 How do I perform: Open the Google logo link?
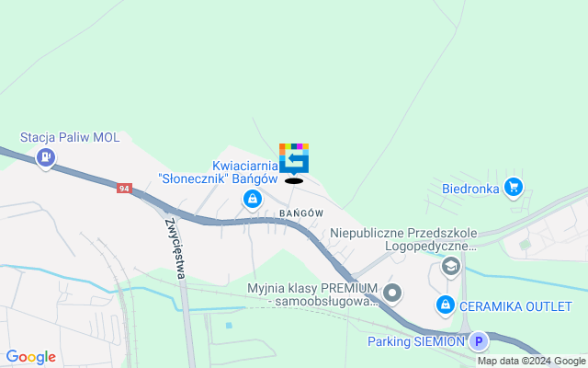coord(31,357)
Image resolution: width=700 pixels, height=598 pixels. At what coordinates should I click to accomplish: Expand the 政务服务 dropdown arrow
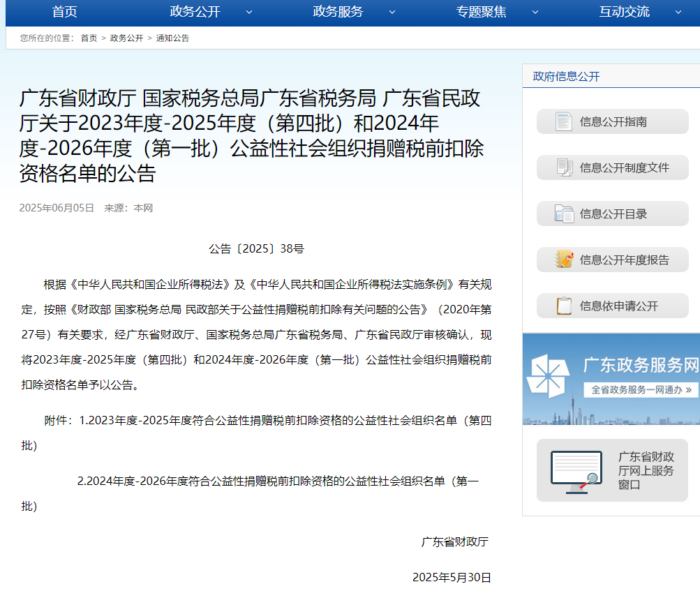point(392,12)
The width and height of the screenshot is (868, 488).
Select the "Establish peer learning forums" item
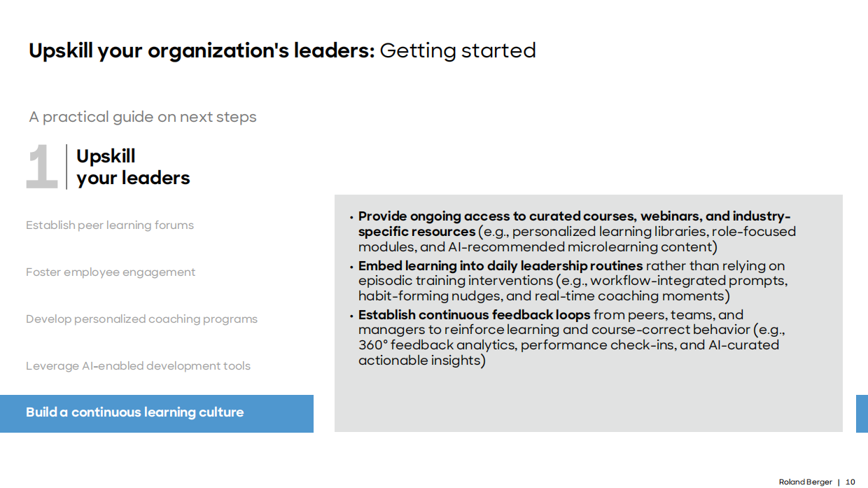point(110,225)
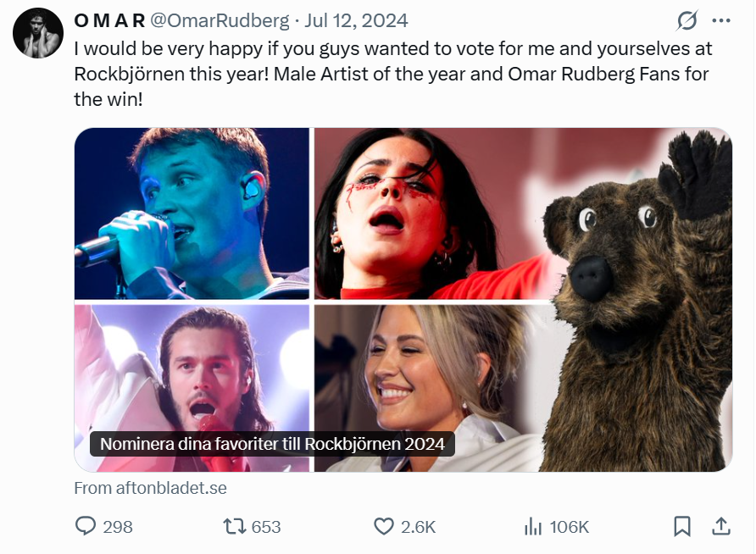Select photo of woman with red face paint
Viewport: 756px width, 554px height.
(x=424, y=213)
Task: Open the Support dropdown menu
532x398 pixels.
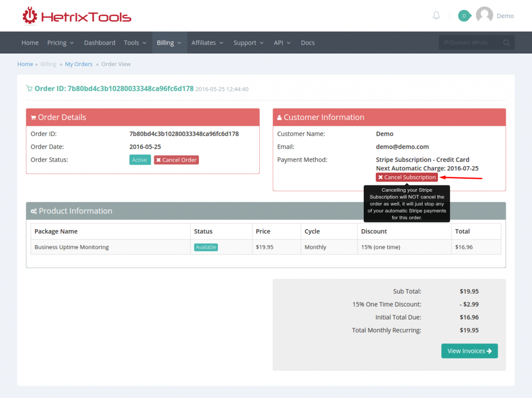Action: [245, 43]
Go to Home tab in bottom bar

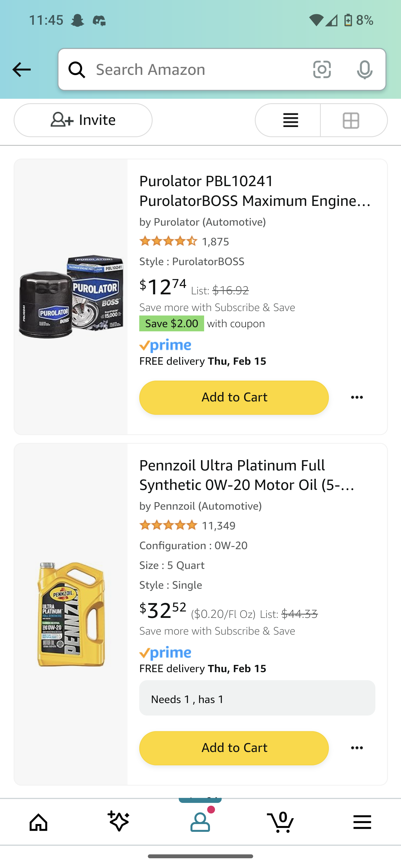[x=39, y=822]
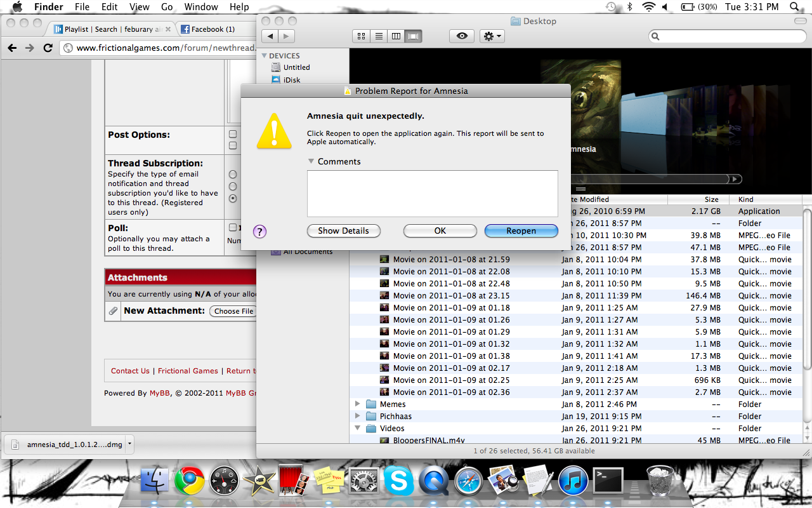Check the Poll checkbox
Image resolution: width=812 pixels, height=508 pixels.
point(233,227)
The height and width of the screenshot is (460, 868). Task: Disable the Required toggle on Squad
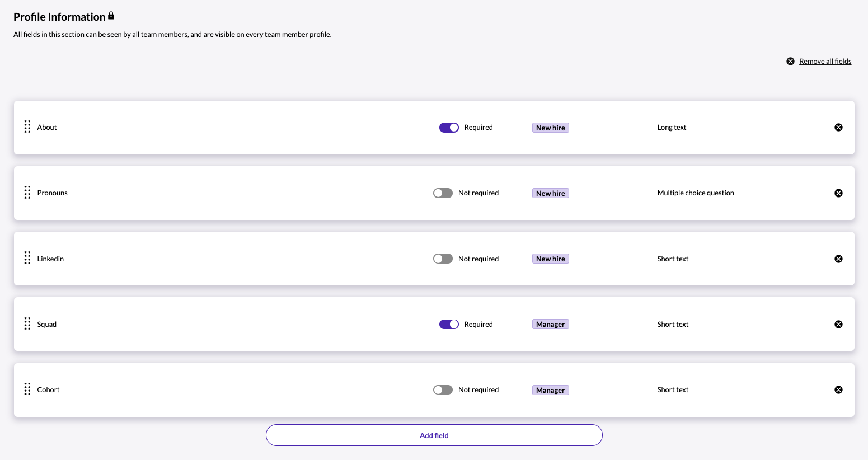[x=449, y=325]

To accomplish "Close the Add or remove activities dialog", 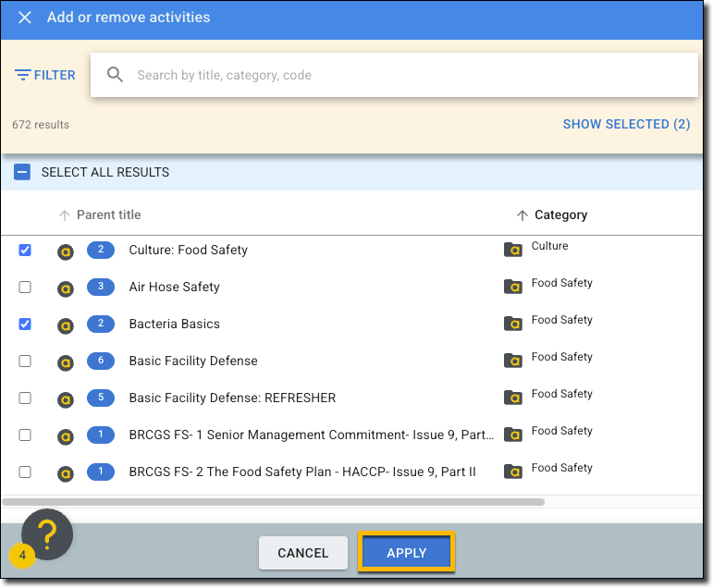I will tap(25, 18).
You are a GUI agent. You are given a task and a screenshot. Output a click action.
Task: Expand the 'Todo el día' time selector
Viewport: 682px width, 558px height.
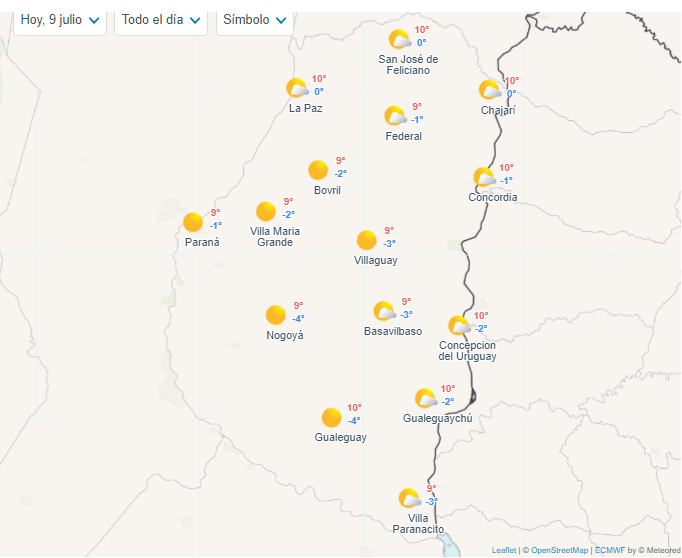pos(162,20)
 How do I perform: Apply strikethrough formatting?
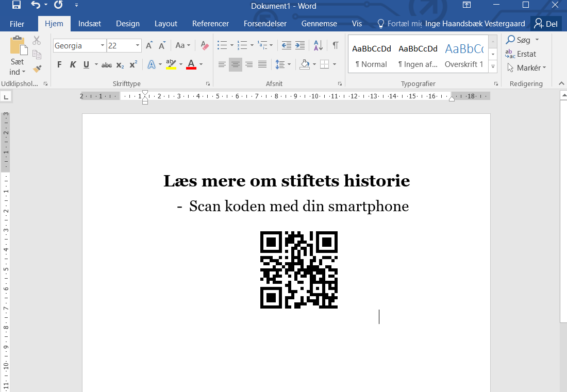pos(106,64)
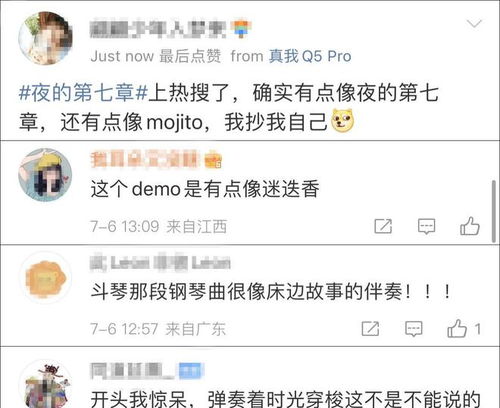Open the blurred poster's profile avatar
Viewport: 500px width, 408px height.
click(x=46, y=38)
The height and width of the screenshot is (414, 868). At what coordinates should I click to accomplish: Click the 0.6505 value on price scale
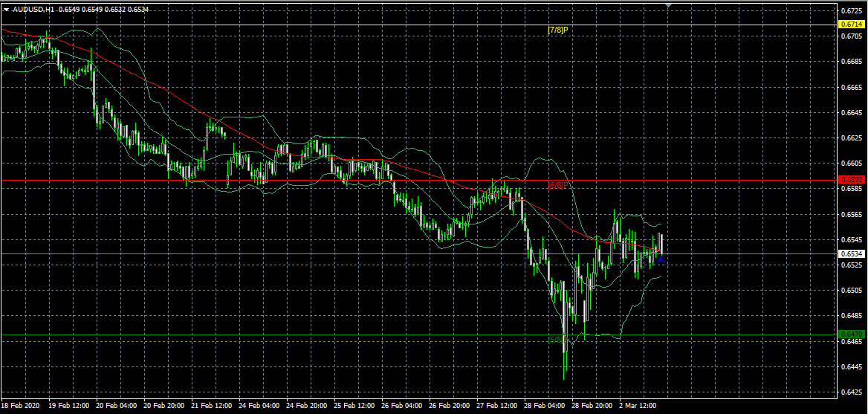[852, 291]
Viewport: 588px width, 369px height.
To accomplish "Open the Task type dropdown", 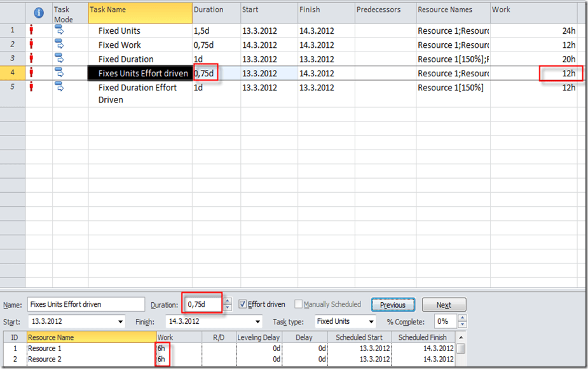I will click(371, 321).
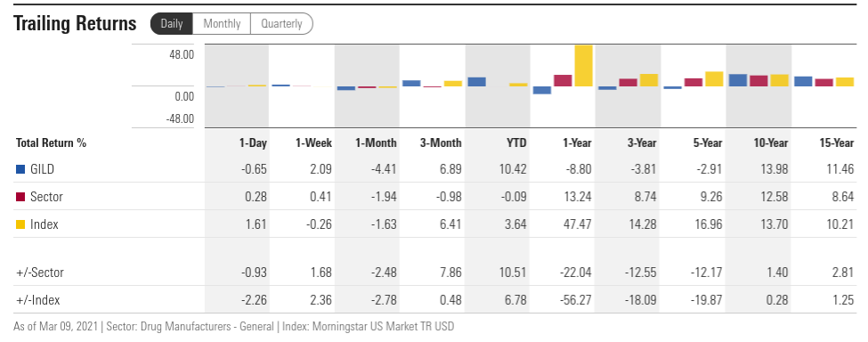Click the Total Return % header
The width and height of the screenshot is (868, 342).
[52, 143]
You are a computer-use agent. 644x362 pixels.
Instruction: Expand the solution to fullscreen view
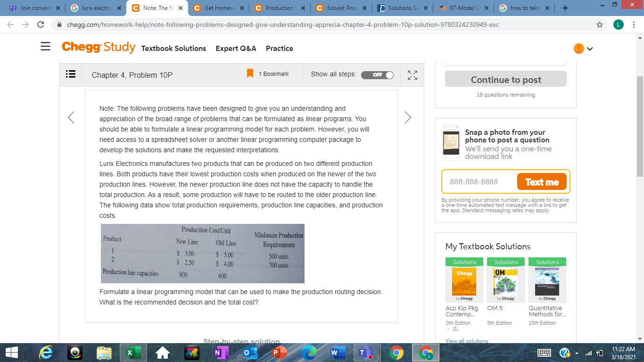[x=412, y=74]
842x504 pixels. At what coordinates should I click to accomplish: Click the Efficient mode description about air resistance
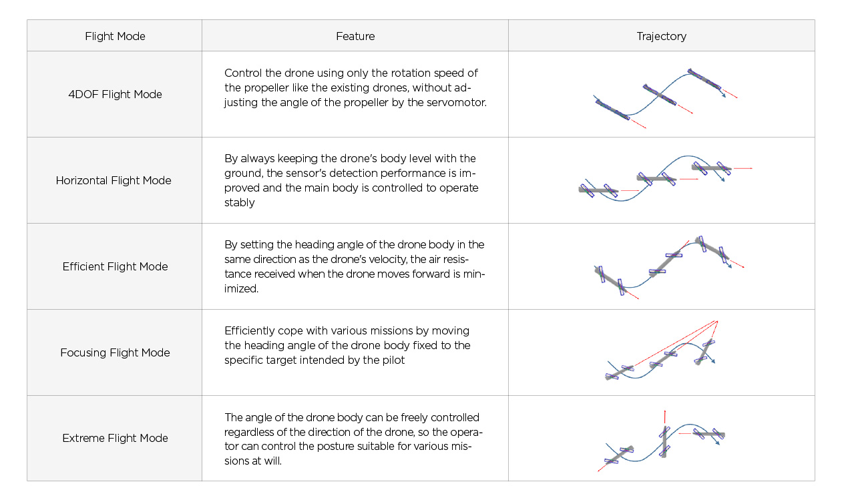point(355,266)
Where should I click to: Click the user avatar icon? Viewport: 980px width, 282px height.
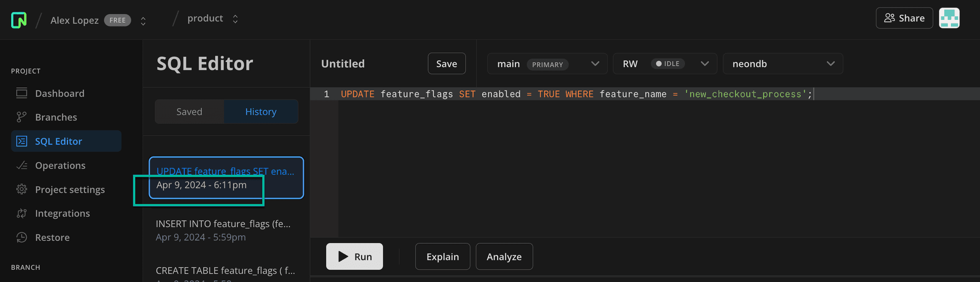pyautogui.click(x=949, y=18)
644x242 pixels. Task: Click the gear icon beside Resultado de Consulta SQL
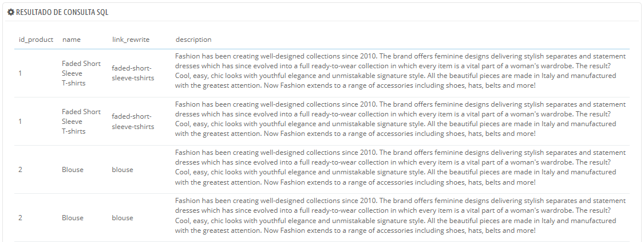click(11, 12)
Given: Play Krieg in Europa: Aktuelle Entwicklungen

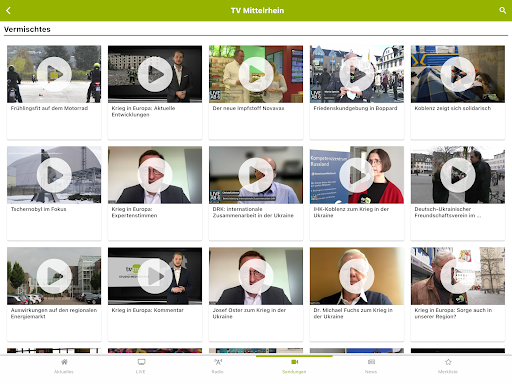Looking at the screenshot, I should pyautogui.click(x=155, y=74).
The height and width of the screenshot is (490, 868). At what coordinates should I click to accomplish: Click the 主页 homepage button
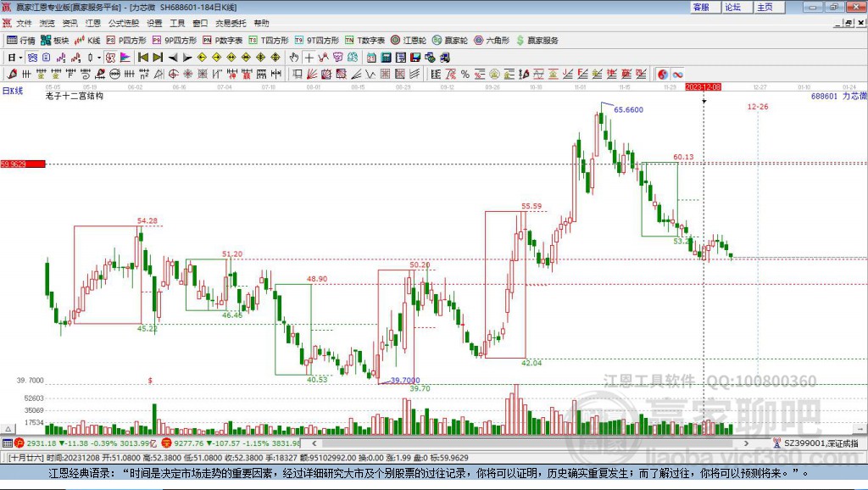(x=765, y=7)
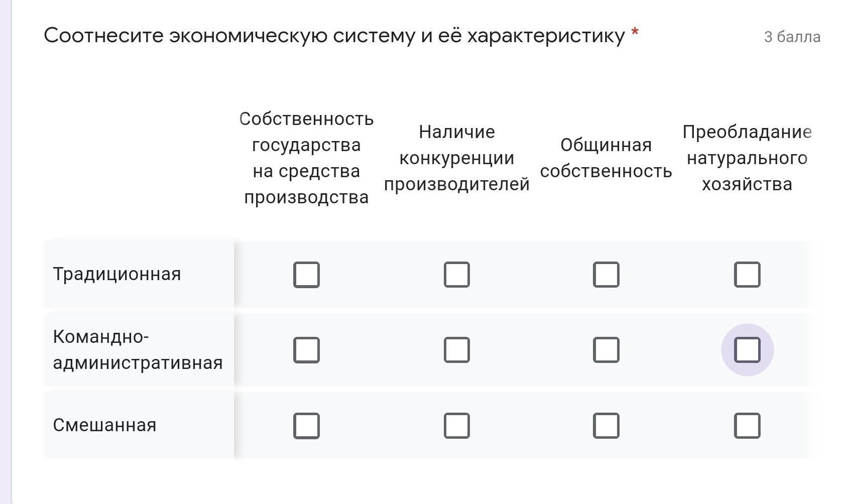Click the Традиционная row label

coord(117,274)
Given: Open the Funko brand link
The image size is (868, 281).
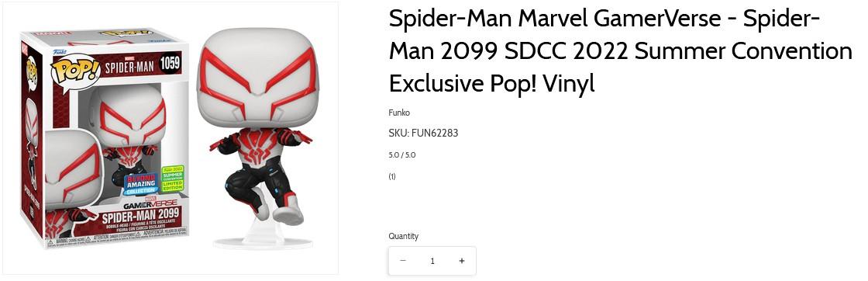Looking at the screenshot, I should [399, 113].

■ ■ ■ ■ ■

**EXERCISE PROMPT**
Only the lines from the line containing "644x242 pixels. Task: Click" through the last line of the entries above should be reproduced, word for word and without pictures.

**ANSWER FOR THIS EXERCISE**
644x242 pixels. Task: Click the gear icon beside Resultado de Consulta SQL
click(11, 12)
Given: Play Krieg in Europa: Aktuelle Entwicklungen

Looking at the screenshot, I should pyautogui.click(x=155, y=74).
The height and width of the screenshot is (490, 868). At what coordinates should I click to accomplish: Click the 主页 homepage button
(x=765, y=7)
Click the Традиционная row label

coord(117,274)
Given: Open the Funko brand link
The image size is (868, 281).
Looking at the screenshot, I should [399, 113].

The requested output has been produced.